ACS skill assessment has a validity of 2 years, whereas Engineers Australia skill assessment is life time valid. It's DHA who says to bring a skill assessment dated last 3 years.

Hope you understand the difference.

Saying that yes, there is still a risk involved and which can only be cleared by a registered MARA agent or a lawyer or DHA themselves.


----------



## dave91richardson (3 mo ago)

Joseph85 said:


> Mate,
> 
> You cannot draw parallels between Thappa case and the above quoted situation. You need to read the case verdict very carefully. Below is an extract of the case verdict.
> 
> ...


Even the Mara agents don't have a clear idea about this. So may be the COs as well. Some may go with the court order and others don't. But there is very little we can do from offshore if they refuse our visa.

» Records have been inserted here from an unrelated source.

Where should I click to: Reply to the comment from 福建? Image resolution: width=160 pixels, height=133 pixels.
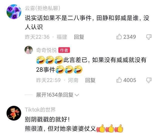coord(79,37)
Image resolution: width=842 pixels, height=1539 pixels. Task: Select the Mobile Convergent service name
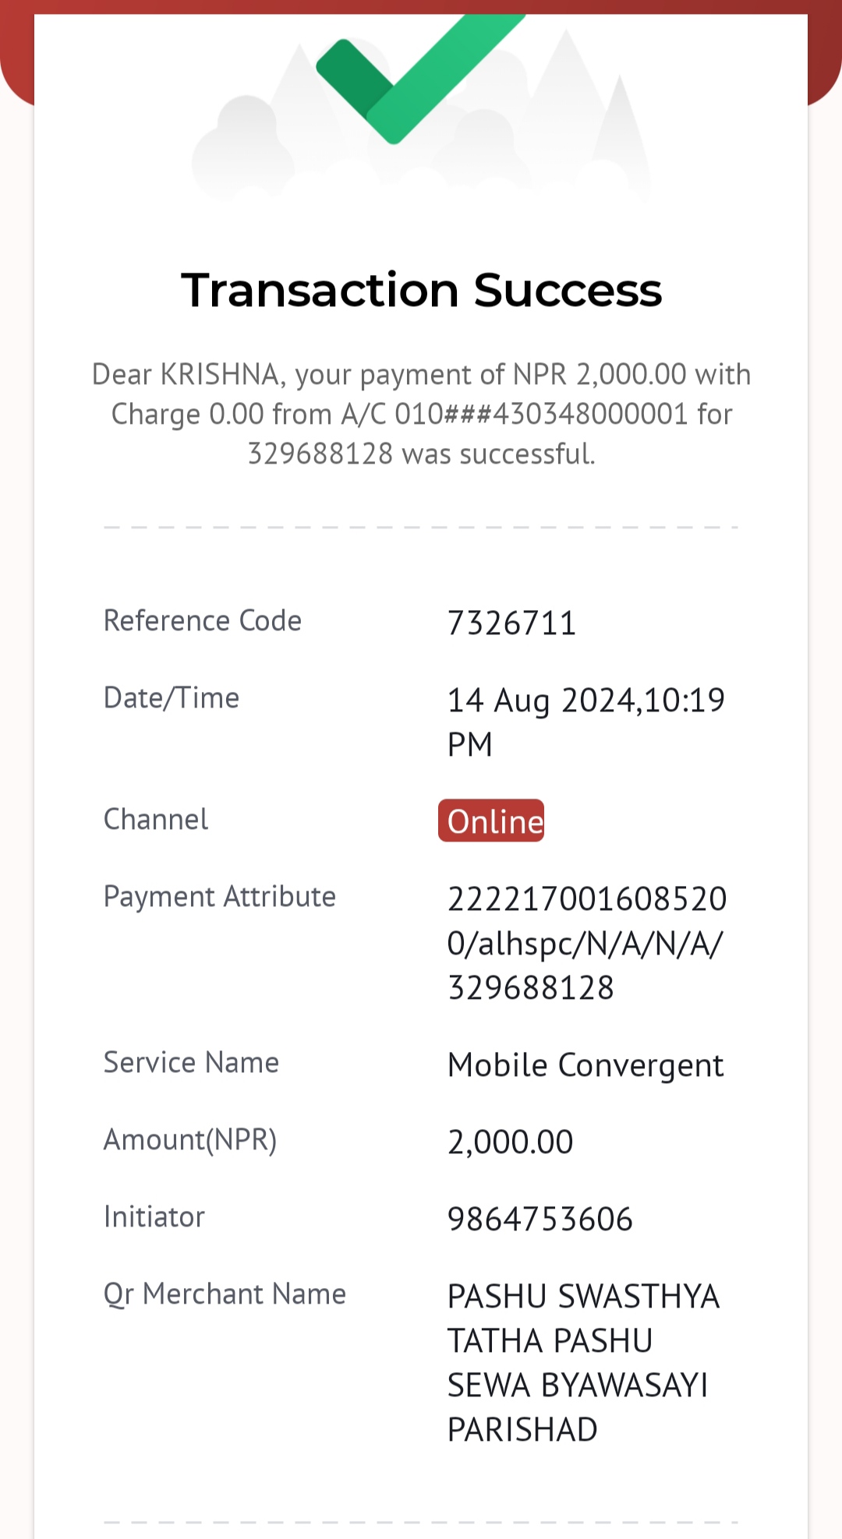tap(586, 1065)
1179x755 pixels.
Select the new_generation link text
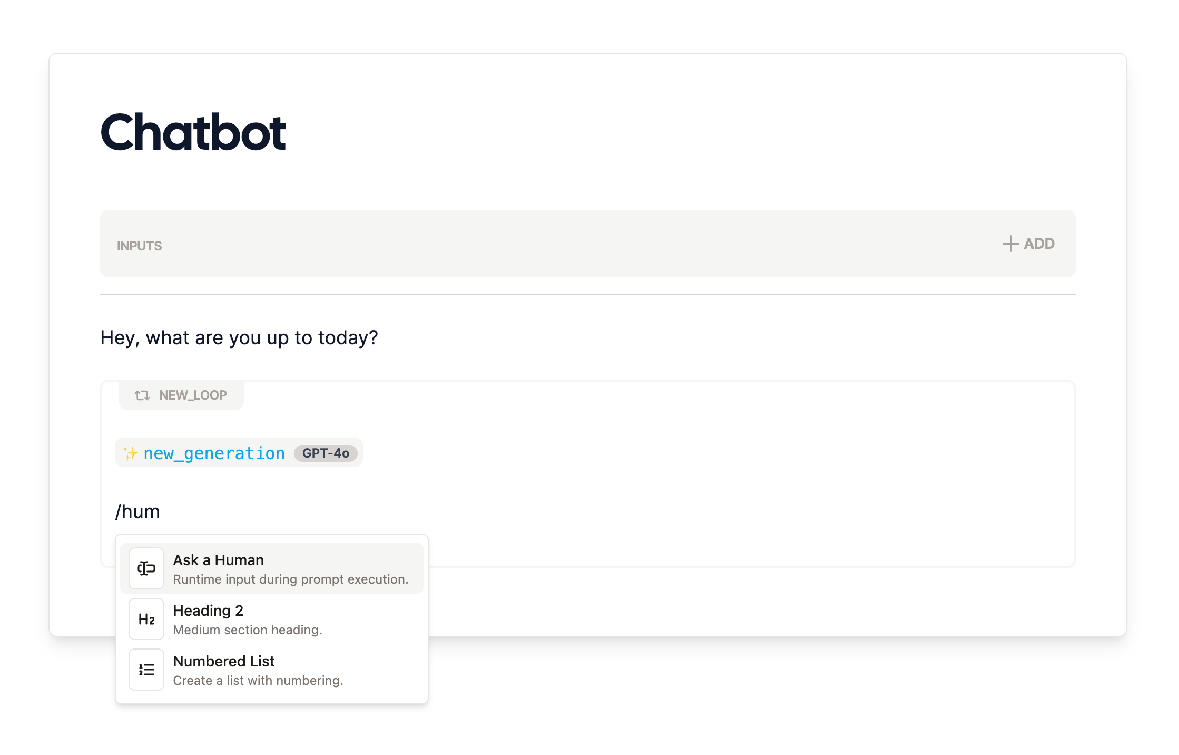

Having an expiry date on ACS letter may be the reason for CO to reject that. But other assessments also expire as per the 3 year rule by DHA. So cannot predict what would happen.


----------



## Zeusaussy (3 mo ago)

dave91richardson said:


> Even the Mara agents don't have a clear idea about this. So may be the COs as well. Some may go with the court order and others don't. But there is very little we can do from offshore if they refuse our visa.
> 
> Having an expiry date on ACS letter may be the reason for CO to reject that. But other assessments also expire as per the 3 year rule by DHA. So cannot predict what would happen.


I asked a plenty of paid consultants and agents they say the way the various assessing bodies have specifically mentioned their expiration dates for example , nursing accounts computers all have “written” on their outcomes when they expire so the CO in these cases where an invitation is filed with expired certificate can refuse, where as the only body that doesn’t mention the expiration date is engineers Australia, their validity is perpetual tho border control requires a outcome within 3 years of issue. So the likelihood of refusal decreases. These are just speculations and I’ve been doing research on this ! No one knows a solution to this yet but in my opinion the risk to gamble having and EA skill select if lesser than the gamble of any other assessing body. If there’s anyone who can actively hunt down a solution in this forum we all will Nell be so thankful !


----------



## dave91richardson (3 mo ago)

Zeusaussy said:


> I asked a plenty of paid consultants and agents they say the way the various assessing bodies have specifically mentioned their expiration dates for example , nursing accounts computers all have “written” on their outcomes when they expire so the CO in these cases where an invitation is filed with expired certificate can refuse, where as the only body that doesn’t mention the expiration date is engineers Australia, their validity is perpetual tho border control requires a outcome within 3 years of issue. So the likelihood of refusal decreases. These are just speculations and I’ve been doing research on this ! No one knows a solution to this yet but in my opinion the risk to gamble having and EA skill select if lesser than the gamble of any other assessing body. If there’s anyone who can actively hunt down a solution in this forum we all will Nell be so thankful !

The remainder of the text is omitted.